This study aims to describe the spatial and temporal characteristics of human infections with H7N9 virus in China using data from 19 February 2013 to 30 September 2017 extracted from Centre for Health Protection of the Department of Health (CHP) and electronic databases managed by China’s Center for Disease Control (CDC) and provincial CDCs synthetically using the Geographic Information System (GIS) software ArcMap™ 10.2 and SaTScan. Based on the multiple analyses of the A(H7N9) epidemics, there was a strong seasonal pattern in A(H7N9) virus infection, with high activity in the first quarter of the year, especially in January, February, and April, and a gradual dying out in the third quarter. Spatial distribution analysis indicated that Eastern China contained the most severely affected areas, such as Zhejiang Province, and the distribution shifted from coastline areas to more inland areas over time. In addition, the cases exhibited local spatial aggregation, with high-risk areas most found in the southeast coastal regions of China. Shanghai, Jiangsu, Zhejiang, and Guangdong were the high-risk epidemic areas, which should arouse the attention of local governments. A strong cluster from 9 April 2017 to 24 June 2017 was also identified in Northern China, and there were many secondary clusters in Eastern and Southern China, especially in Zhejiang, Fujian, Jiangsu, and Guangdong Provinces.
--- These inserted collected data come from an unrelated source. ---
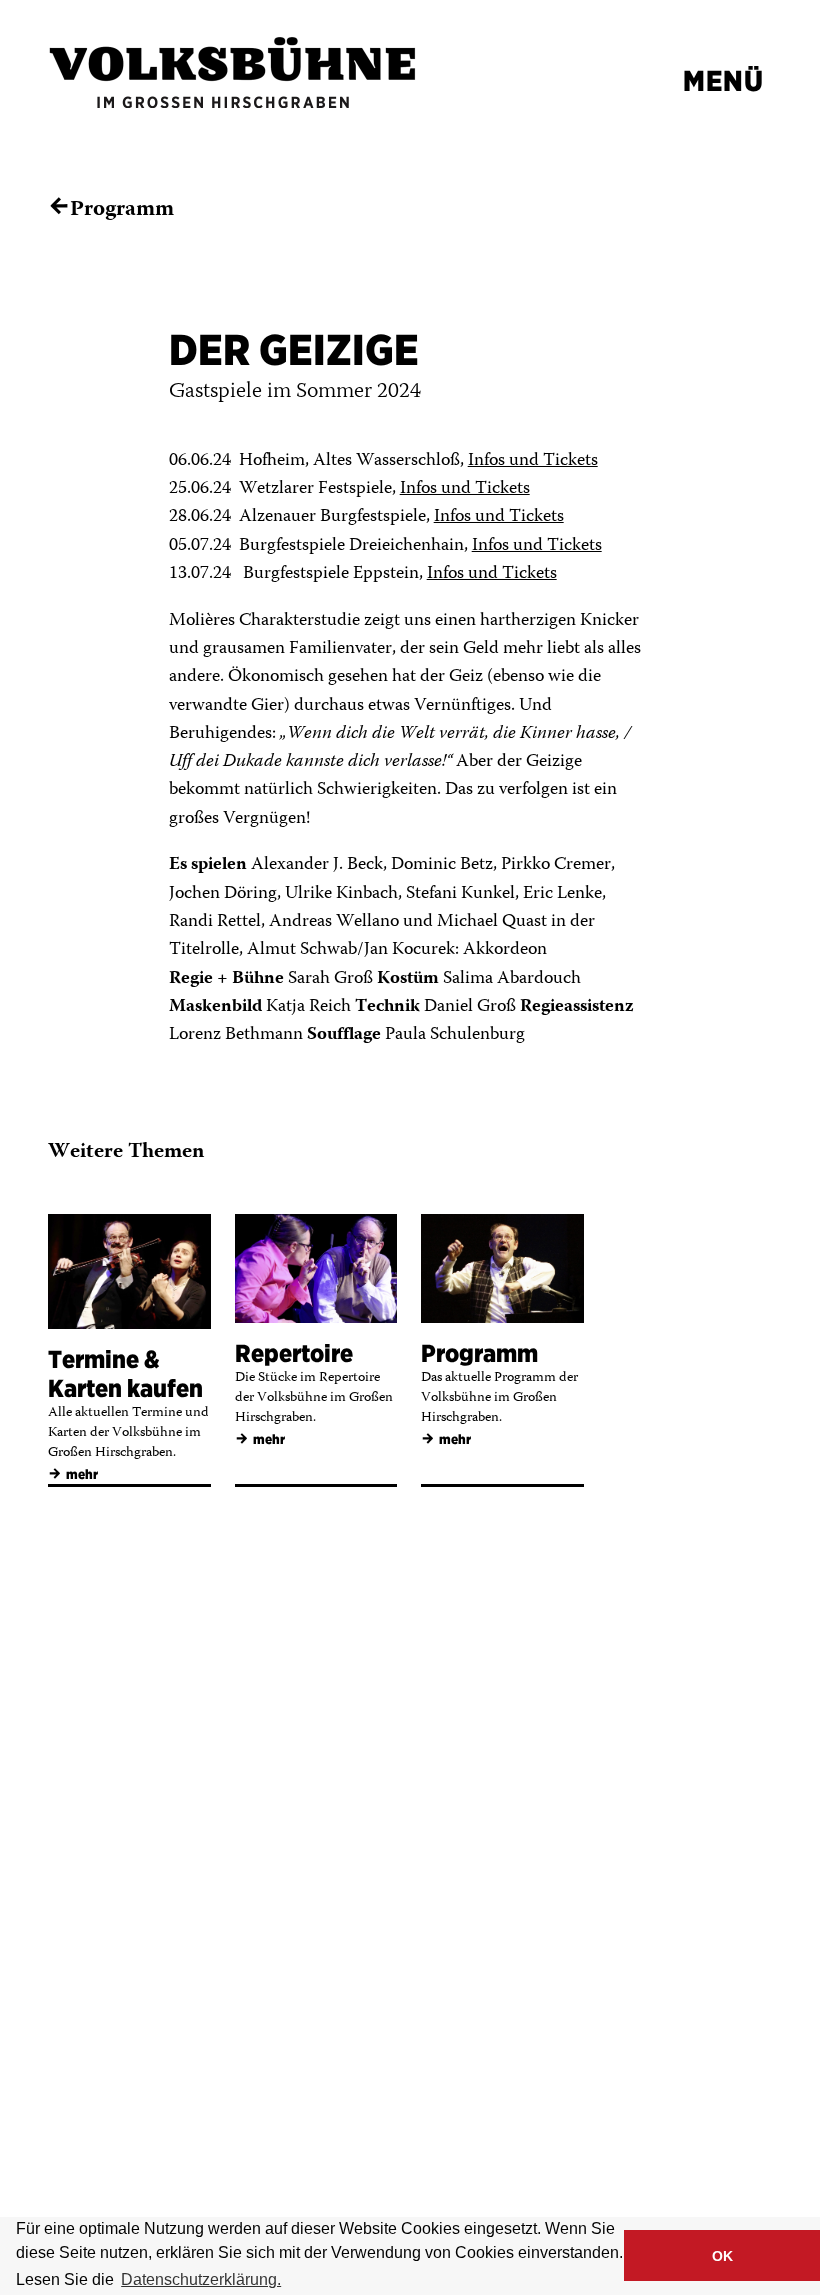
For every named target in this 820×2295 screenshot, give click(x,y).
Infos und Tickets (533, 461)
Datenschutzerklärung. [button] (201, 2279)
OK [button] (722, 2256)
Our results suggested that the spatial-temporal clustering of H7N9 in China is fundamentally different, and is expected to contribute to accumulating knowledge on the changing temporal patterns and spatial dissemination during the fifth epidemic and provide data to enable adequate preparation against the next epidemic.

Suggested Citation

  • Zeng Li & Jingying Fu & Gang Lin & Dong Jiang, 2019. "Spatiotemporal Variation and Hotspot Detection of the Avian Influenza A(H7N9) Virus in China, 2013–2017," IJERPH, MDPI, vol. 16(4), pages 1-13, February.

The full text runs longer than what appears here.